Approximately 1.2 million persons in Oakland County, Michigan (USA) reside less than 50 miles from the Fermi Nuclear Power Plant, Unit 2, but information is limited regarding how residents might react during a radiation emergency. Community Assessment for Public Health Emergency Response (CASPER) survey methodology has been used in disaster and nondisaster settings to collect reliable and accurate population-based public health information, but it has not been used to assess household-level emergency preparedness for a radiation emergency. To improve emergency preparedness plans in Oakland County, including how residents might respond during a radiation emergency, Oakland County Health Division (OCHD), with assistance from the Centers for Disease Control and Prevention (CDC) and the Michigan Department of Community Health (MDCH), conducted a CASPER survey.
Methods
During September 2012, a 2-stage cluster sampling design was used to select 210 representative households in Oakland County. By using in-person surveys, the proportion of households with essential needs and supplies, how residents might respond to public health authorities’ instructions, and their main source for obtaining information during a radiation emergency were assessed. Data were weighted to account for the complex sampling design.
Results
Of the goal of 210 households, 192 (91.4%) surveys were completed: 64.7% and 85.4% of respondents indicated having 3-day supplies of water and of nonperishable food, respectively; 62.8% had a 7-day supply of prescription medication for each person who needed it. Additionally, 64.2% had a working carbon monoxide detector; 67.1% had a first-aid kit; and 52% had an alternative heat source. In response to instructions from public health officials during a radiation emergency, 93.3% of all respondents would report to a radiation screening center; 96% would evacuate; and 91.8% would shelter-in-place. During a radiation emergency, 55.8% of respondents indicated their main information source would be television, 18.4% radio, and 13.6% the Internet. The most trusted source for information would be the local public health department (36.5%), local news (23%), a physician (11.2%), and family members (11.1%). Including completed and incomplete interviews, refusals, and nonrespondents, 517 total households were contacted.
Conclusions
CASPER data regarding how residents might react during a radiation emergency provided objective and quantifiable information that will be used to develop Oakland County's radiation emergency preparedness plans.
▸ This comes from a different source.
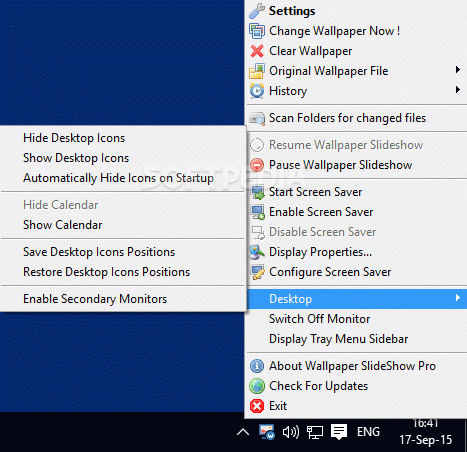Click the Start Screen Saver monitor icon
The height and width of the screenshot is (452, 467).
click(x=258, y=192)
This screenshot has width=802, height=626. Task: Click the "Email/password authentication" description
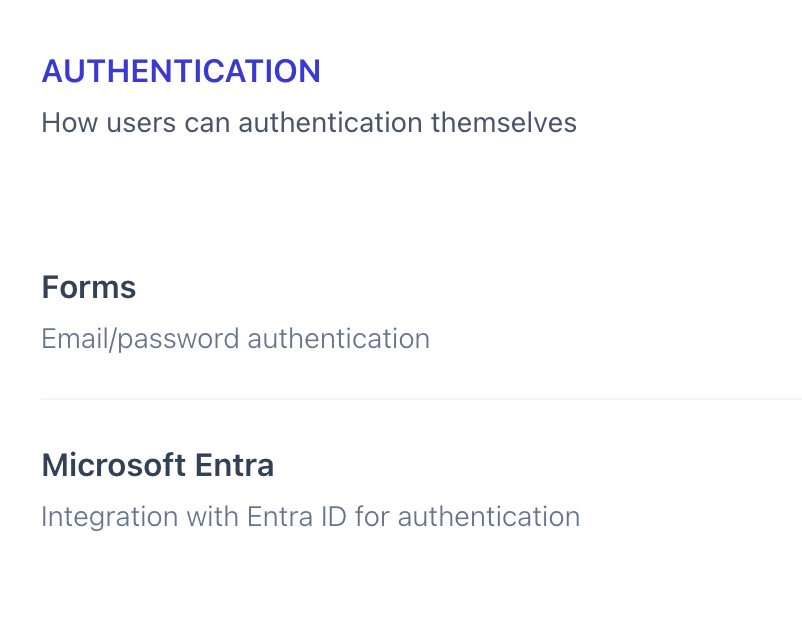235,339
Survey information demonstrates the feasibility and usefulness of CASPER methodology for radiation emergency preparedness planning.
NyakuMK, WolkinAF, McFaddenJ, CollinsJ, MurtiM, SchnallA, BiesS, StanburyM, BeggsJ, BayleyegnTM. Assessing Radiation Emergency Preparedness Planning by Using Community Assessment for Public Health Emergency Response (CASPER) Methodology. Prehosp Disaster Med. 2014;29(3):1-9.